Pero un detalle le llama la atención. Uno de los obreros no sólo es un viejo, lo que le parece una contradicción para el correcto desempeño de los engranajes productivos, sino que además y lo peor, es manco, le falta todo el brazo. ¿Cómo es posible que un anciano judío, encima incompleto, siga vivo? Con una sonrisa de lobo hambriento que ve al inocente corderito se acerca lentamente a su próxima víctima como si hubiera visto a un amigo de toda la vida. El judío –consciente de que no es buena señal que se le acerque el líder nazi– hace gala de su profunda humildad y se apresta a demostrar su valía en la estructura fabril. Con gran habilidad, a pesar de carecer de un brazo, el hombre da vuelta la pesada prensa y en pocos segundos arma una reluciente nueva bisagra, que se la presenta con gran respeto, incluso sacándose la gorra y mirando hacia el piso para evitar los ojos diabólicos del alemán.

El corazón del trabajador late a toda prisa preso de los nervios, pero a la vez complacido de haber demostrado un alto coeficiente de eficiencia y calidad. Por unos segundos se siente orgulloso de su labor. Por unos segundos se siente a salvo cuando ese lobo que revisa la obra realizada y la aprueba con esa indescifrable sonrisa. Por un segundo cree que el alemán no es tan malo. Pero en el segundo siguiente, como de forma casual el militar comienza a contar el número de bisagras terminadas. El corazón del judío se detiene. Ahora ha descifrado la sonrisa y sabe que ese hombre es un demonio salido del infierno. De forma amable, casi como de amigos, le pregunta por qué tiene tan pocas bisagras acabadas si es que ha trabajado toda la mañana y él es un trabajador tan calificado.
========================
■ Qué hacer ■
1 – Imprime sin cambios una parte del fragmento sobre el obrero manco: empieza en las palabras "El corazón del trabajador" y detente después de "trabajador tan calificado.".
2 – Prosigue el fragmento sobre el obrero manco a partir de su última oración.

■ Extractos de datos ■
========================
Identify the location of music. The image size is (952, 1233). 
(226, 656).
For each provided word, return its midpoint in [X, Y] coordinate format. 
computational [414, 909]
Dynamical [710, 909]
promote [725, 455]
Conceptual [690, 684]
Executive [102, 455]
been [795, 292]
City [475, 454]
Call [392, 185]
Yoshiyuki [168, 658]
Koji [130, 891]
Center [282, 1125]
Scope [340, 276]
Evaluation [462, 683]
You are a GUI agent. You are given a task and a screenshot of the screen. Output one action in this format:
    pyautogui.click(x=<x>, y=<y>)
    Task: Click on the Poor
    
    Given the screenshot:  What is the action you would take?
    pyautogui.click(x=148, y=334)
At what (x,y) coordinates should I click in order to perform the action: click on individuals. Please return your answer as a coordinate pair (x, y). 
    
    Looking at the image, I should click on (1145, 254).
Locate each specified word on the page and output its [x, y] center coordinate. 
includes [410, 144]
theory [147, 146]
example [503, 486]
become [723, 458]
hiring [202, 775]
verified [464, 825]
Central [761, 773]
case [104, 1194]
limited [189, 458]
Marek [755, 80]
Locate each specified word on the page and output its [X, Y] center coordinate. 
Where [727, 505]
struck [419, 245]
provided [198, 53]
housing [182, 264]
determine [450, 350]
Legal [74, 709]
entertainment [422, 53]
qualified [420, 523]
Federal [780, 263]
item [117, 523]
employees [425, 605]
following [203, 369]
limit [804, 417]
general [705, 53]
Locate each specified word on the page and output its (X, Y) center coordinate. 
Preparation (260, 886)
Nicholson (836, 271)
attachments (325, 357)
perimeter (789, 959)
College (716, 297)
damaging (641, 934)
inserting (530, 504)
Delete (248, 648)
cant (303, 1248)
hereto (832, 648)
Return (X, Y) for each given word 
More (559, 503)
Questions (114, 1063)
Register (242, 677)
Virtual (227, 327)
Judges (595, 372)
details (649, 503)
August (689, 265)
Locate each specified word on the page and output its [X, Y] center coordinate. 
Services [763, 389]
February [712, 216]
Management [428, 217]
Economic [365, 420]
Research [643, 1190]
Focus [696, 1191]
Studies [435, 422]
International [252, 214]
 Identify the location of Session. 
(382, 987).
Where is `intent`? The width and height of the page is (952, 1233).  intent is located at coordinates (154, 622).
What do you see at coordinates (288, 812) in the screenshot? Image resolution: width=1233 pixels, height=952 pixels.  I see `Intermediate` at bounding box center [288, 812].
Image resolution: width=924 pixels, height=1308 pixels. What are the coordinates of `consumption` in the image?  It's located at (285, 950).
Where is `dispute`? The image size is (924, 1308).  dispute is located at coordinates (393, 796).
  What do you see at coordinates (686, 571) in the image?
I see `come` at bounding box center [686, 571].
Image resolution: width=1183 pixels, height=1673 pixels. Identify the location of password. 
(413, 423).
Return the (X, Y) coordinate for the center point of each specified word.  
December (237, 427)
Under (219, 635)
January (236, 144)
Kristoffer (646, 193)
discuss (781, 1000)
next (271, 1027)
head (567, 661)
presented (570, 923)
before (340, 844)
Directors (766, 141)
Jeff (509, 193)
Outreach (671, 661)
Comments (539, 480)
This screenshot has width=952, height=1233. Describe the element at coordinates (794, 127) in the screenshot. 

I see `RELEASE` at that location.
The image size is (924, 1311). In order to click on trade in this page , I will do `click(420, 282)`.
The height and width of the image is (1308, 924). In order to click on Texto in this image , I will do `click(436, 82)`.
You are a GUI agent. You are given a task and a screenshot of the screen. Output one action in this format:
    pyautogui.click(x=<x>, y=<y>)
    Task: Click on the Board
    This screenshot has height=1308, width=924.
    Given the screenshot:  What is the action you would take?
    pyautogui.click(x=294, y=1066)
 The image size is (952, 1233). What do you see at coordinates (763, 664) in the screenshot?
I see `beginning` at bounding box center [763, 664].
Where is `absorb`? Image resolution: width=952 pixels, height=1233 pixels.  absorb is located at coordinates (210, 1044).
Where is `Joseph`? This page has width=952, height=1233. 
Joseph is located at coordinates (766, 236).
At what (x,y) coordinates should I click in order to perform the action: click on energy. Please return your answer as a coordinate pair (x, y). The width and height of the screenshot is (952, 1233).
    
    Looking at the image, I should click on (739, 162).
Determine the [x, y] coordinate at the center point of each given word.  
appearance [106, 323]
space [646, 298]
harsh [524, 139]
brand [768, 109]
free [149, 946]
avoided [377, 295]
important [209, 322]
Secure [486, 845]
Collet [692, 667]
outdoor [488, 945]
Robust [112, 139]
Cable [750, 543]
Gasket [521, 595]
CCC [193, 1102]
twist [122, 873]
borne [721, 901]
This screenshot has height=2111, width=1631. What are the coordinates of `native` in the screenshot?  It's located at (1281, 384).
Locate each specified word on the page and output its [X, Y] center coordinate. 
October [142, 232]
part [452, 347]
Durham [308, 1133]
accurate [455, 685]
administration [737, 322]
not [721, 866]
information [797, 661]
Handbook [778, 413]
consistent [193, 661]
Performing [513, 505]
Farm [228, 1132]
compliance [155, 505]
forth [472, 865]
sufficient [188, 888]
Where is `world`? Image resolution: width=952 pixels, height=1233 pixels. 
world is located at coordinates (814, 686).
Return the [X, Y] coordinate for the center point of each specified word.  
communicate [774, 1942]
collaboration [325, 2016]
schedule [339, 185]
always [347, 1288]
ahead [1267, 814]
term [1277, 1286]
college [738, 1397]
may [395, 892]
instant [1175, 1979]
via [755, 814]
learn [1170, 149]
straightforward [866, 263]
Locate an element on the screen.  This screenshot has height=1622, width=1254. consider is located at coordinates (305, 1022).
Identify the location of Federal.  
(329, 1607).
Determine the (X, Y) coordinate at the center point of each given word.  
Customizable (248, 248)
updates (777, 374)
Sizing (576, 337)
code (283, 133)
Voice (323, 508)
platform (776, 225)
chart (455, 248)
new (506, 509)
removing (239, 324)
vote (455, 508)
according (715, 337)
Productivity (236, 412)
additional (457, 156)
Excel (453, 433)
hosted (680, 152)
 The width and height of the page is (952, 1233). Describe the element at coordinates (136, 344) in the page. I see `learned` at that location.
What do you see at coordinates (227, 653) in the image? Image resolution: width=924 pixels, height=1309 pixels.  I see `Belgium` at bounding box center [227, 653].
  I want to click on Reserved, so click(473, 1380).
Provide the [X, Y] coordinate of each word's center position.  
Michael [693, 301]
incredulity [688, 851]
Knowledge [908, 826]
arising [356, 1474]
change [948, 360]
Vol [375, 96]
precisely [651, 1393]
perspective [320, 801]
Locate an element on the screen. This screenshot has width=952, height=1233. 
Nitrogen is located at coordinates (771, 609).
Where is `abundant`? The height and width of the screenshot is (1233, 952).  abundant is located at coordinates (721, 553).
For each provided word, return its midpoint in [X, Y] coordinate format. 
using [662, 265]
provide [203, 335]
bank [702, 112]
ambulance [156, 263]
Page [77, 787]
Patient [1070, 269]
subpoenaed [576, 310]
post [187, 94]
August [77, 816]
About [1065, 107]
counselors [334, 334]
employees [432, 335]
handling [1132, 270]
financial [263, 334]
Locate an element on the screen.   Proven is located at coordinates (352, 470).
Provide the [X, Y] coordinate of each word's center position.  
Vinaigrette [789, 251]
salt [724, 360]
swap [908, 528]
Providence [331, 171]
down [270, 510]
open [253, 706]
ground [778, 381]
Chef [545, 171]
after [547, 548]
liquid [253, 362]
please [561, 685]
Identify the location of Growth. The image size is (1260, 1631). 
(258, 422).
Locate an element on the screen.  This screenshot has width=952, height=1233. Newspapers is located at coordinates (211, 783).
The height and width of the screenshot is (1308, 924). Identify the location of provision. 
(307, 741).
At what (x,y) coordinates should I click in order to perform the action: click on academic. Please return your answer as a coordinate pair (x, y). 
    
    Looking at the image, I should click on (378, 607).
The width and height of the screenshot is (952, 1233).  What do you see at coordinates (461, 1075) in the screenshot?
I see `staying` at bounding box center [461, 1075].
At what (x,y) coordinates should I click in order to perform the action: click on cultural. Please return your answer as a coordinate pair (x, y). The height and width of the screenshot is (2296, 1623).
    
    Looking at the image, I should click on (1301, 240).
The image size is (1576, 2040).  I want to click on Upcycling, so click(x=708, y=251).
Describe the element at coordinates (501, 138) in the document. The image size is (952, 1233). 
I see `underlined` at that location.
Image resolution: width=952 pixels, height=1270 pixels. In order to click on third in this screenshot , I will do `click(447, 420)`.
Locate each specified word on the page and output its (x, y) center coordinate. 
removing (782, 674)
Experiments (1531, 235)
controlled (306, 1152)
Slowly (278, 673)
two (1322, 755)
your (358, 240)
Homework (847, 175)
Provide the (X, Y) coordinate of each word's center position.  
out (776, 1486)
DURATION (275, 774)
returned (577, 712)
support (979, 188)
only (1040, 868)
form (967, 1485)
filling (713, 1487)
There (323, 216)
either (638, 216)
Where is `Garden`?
========================
■ Respuestas en orden ■
1 –
El corazón del trabajador late a toda prisa preso de los nervios, pero a la vez complacido de haber demostrado un alto coeficiente de eficiencia y calidad. Por unos segundos se siente orgulloso de su labor. Por unos segundos se siente a salvo cuando ese lobo que revisa la obra realizada y la aprueba con esa indescifrable sonrisa. Por un segundo cree que el alemán no es tan malo. Pero en el segundo siguiente, como de forma casual el militar comienza a contar el número de bisagras terminadas. El corazón del judío se detiene. Ahora ha descifrado la sonrisa y sabe que ese hombre es un demonio salido del infierno. De forma amable, casi como de amigos, le pregunta por qué tiene tan pocas bisagras acabadas si es que ha trabajado toda la mañana y él es un trabajador tan calificado.

2 –
De nada le valen las excusas, menos las súplicas. En ese momento el judío supo que iba a morir. Como si todas las fuerzas lo hubieran abandonado, el anciano es arrastrado unos metros mientras que Amón en persona se apresta a ejecutar la sentencia. Con un deleite sublime extrajo de su funda de cuero reluciente su pistola Luger, orgullo de la tecnología teutona.

Como el gato que juega con el ratón antes de ser su cena, el nazi descerraja el arma y la bala entra en la recámara. Con placer apoya la punta en la cabeza y aprieta el gatillo esperando el delirante estruendo y la sangre explotando. Pero el sonido de click resuena como mil ecos en el oído del condenado. Otra vez, Amón descerraja el mecanismo y otra bala reemplaza a la anterior en la recámara de la pistola. Otro click prolonga la agonía y acrecienta los nervios del verdugo. Furioso, intenta por tercera vez y el resultado es el mismo. Y otra. Y otra. Entonces en el clímax de su frustración descarga toda su ira mediante un golpe seco con el arma contra el cráneo de su víctima y se aleja sin comprender cómo es posible que su Luger haya fallado.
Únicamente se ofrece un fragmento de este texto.